## [The task]
The material below includes pictures; leave them out and return only the lines between the line containing "How do I perform: Click the 10" and the line containing "Task: Click the", inclusive, word for word.

-- -- --

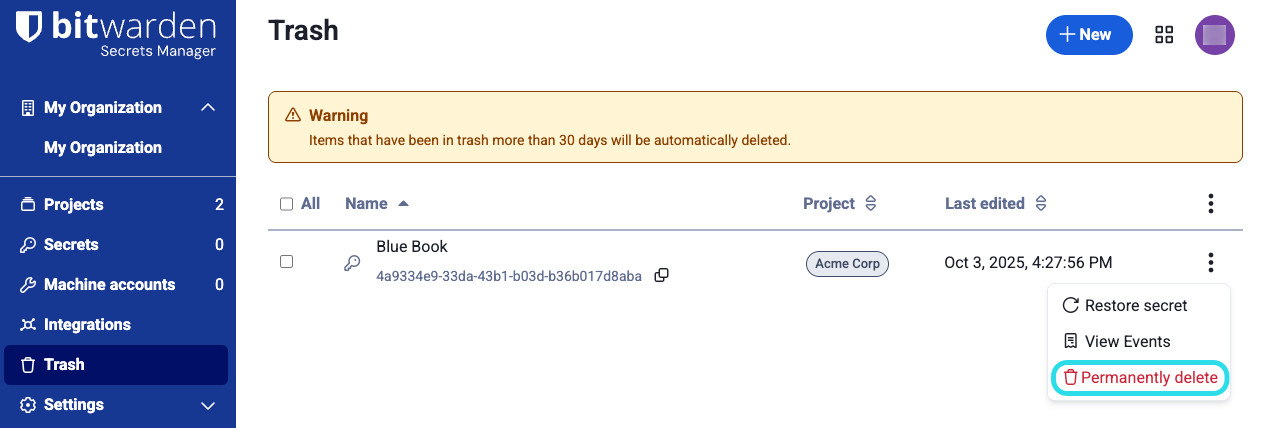Open the product switcher grid icon
The width and height of the screenshot is (1263, 428).
pyautogui.click(x=1164, y=35)
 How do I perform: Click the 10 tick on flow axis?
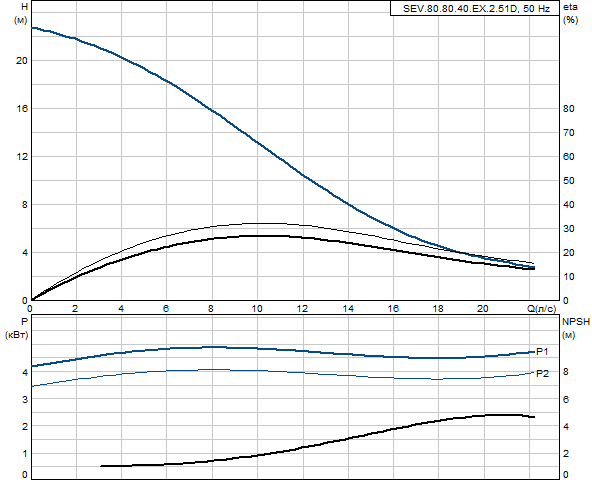257,309
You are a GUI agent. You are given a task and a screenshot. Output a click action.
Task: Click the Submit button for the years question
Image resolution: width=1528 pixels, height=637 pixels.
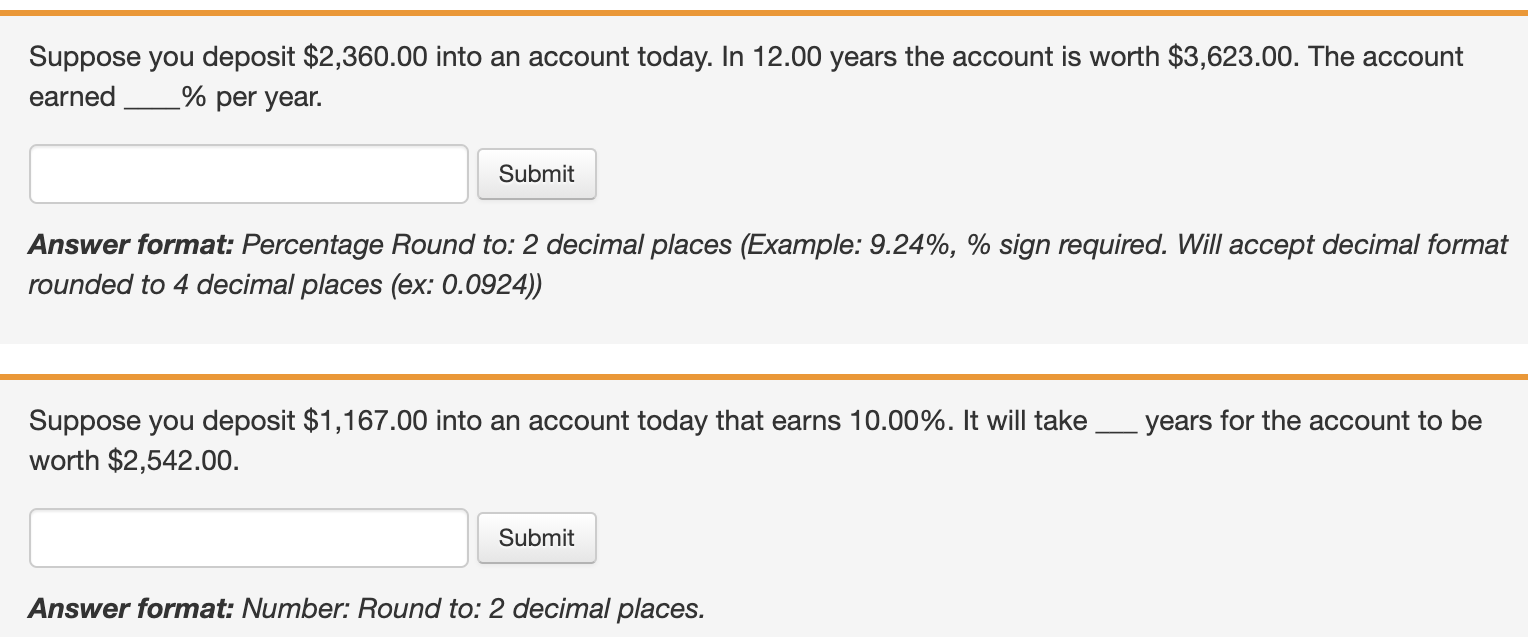tap(536, 538)
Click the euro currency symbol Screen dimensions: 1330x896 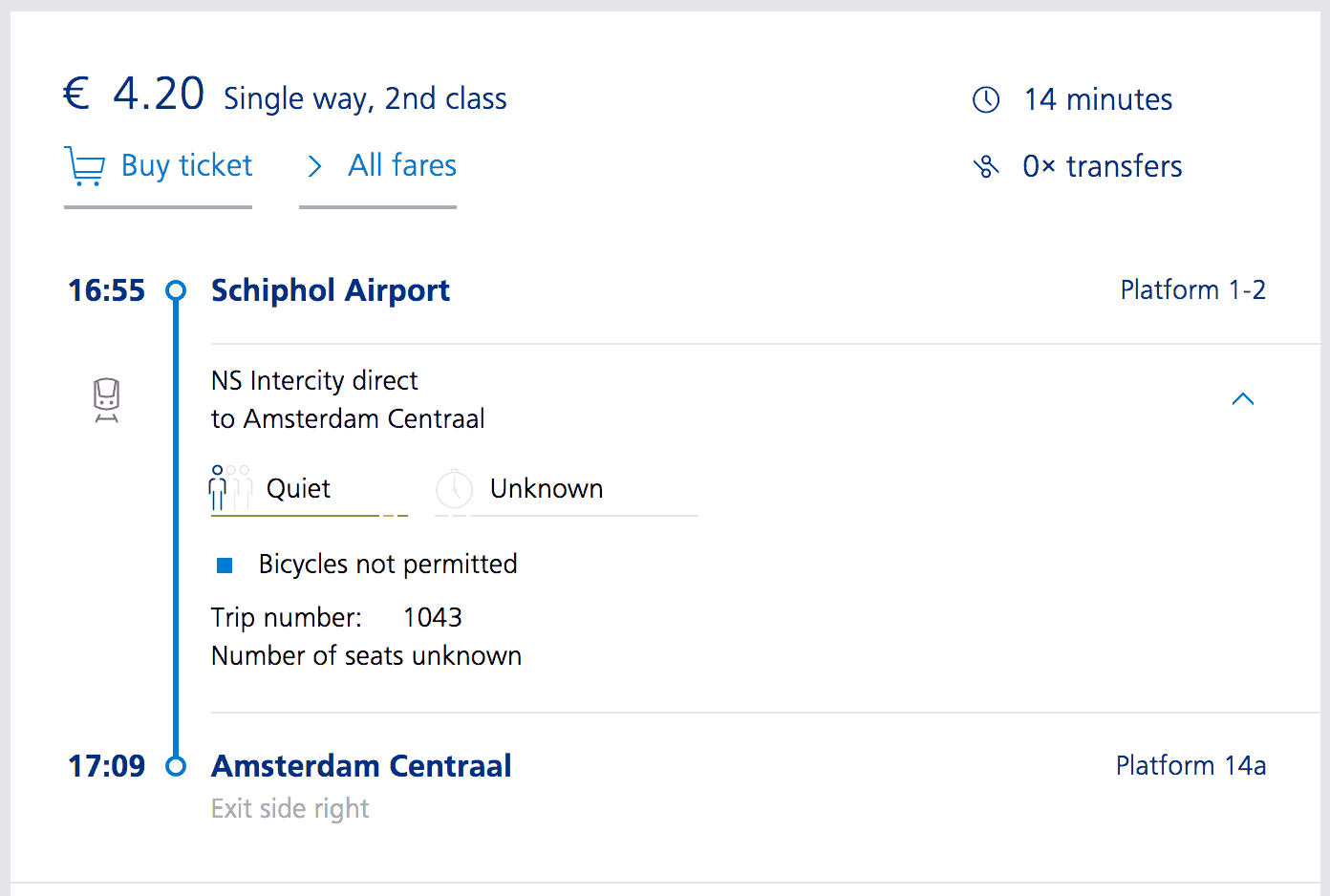coord(76,95)
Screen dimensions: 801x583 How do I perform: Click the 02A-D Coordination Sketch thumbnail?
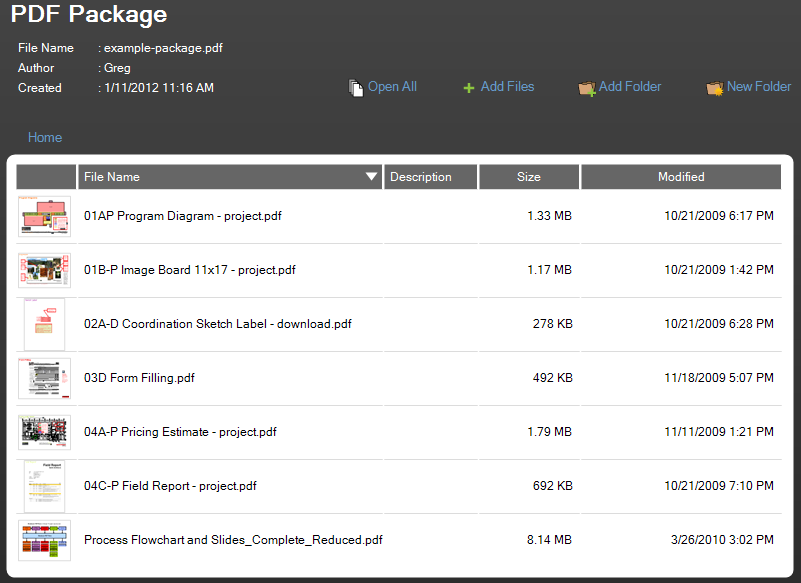point(45,324)
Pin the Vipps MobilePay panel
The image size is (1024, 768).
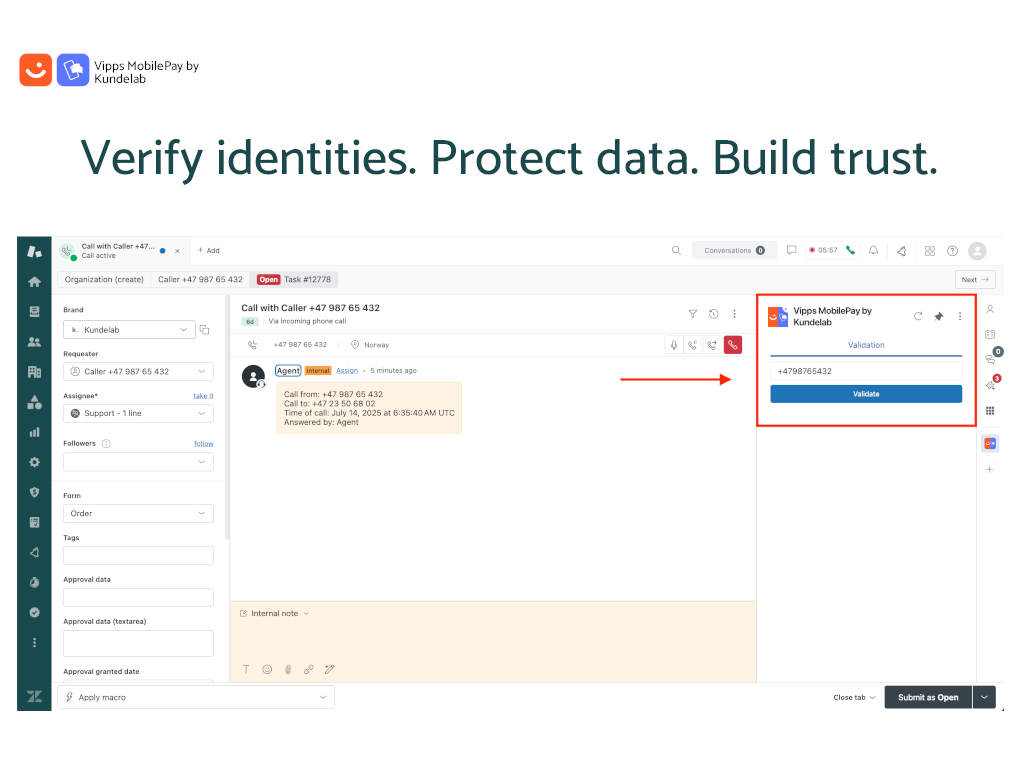pyautogui.click(x=939, y=316)
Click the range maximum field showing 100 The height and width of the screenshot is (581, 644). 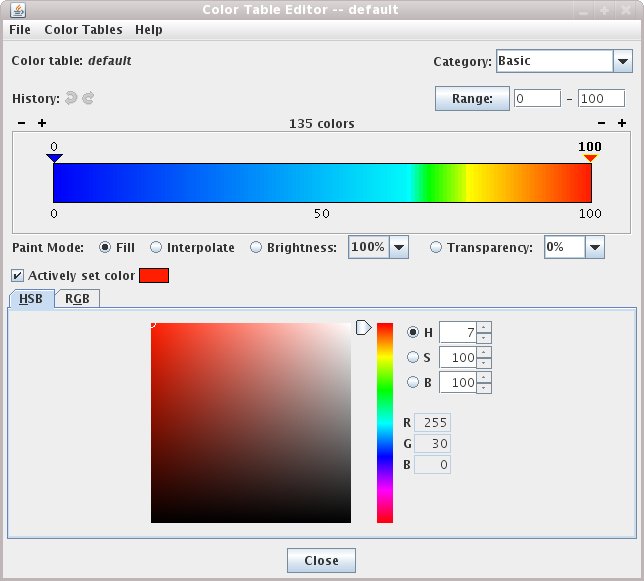pos(600,99)
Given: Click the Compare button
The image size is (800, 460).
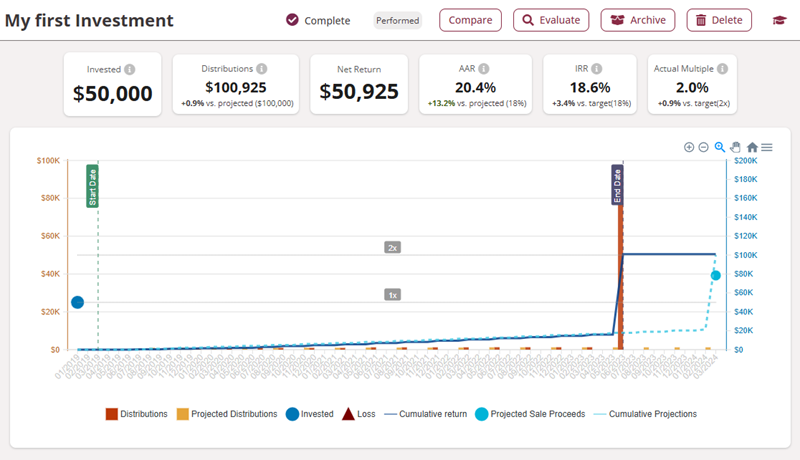Looking at the screenshot, I should click(x=470, y=20).
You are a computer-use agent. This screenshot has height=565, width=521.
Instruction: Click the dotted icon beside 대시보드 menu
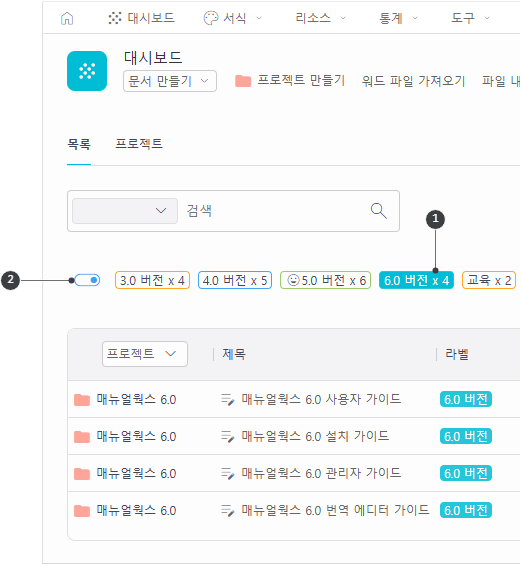[x=115, y=18]
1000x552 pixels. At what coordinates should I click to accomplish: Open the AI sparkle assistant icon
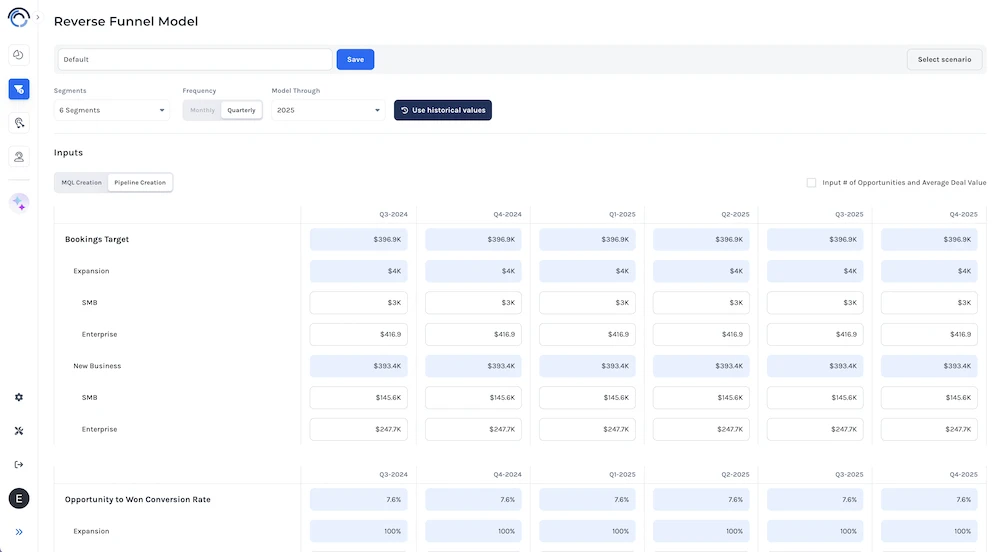pyautogui.click(x=19, y=203)
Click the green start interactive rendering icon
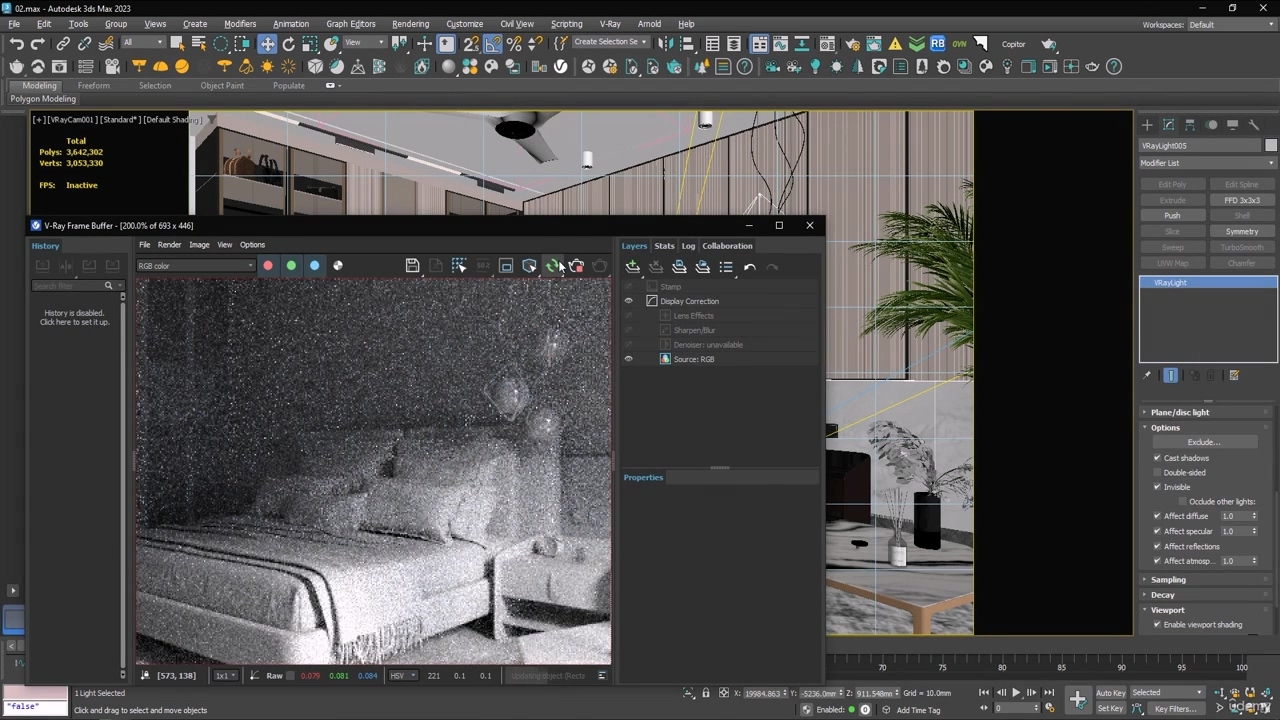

-- -- --

## [Reply to the exercise]
 How do I perform: Click the 10 tick on flow axis?
257,309
You are a GUI agent. You are given a task and a screenshot. Output a click action.
Task: Click the Submit button for the years question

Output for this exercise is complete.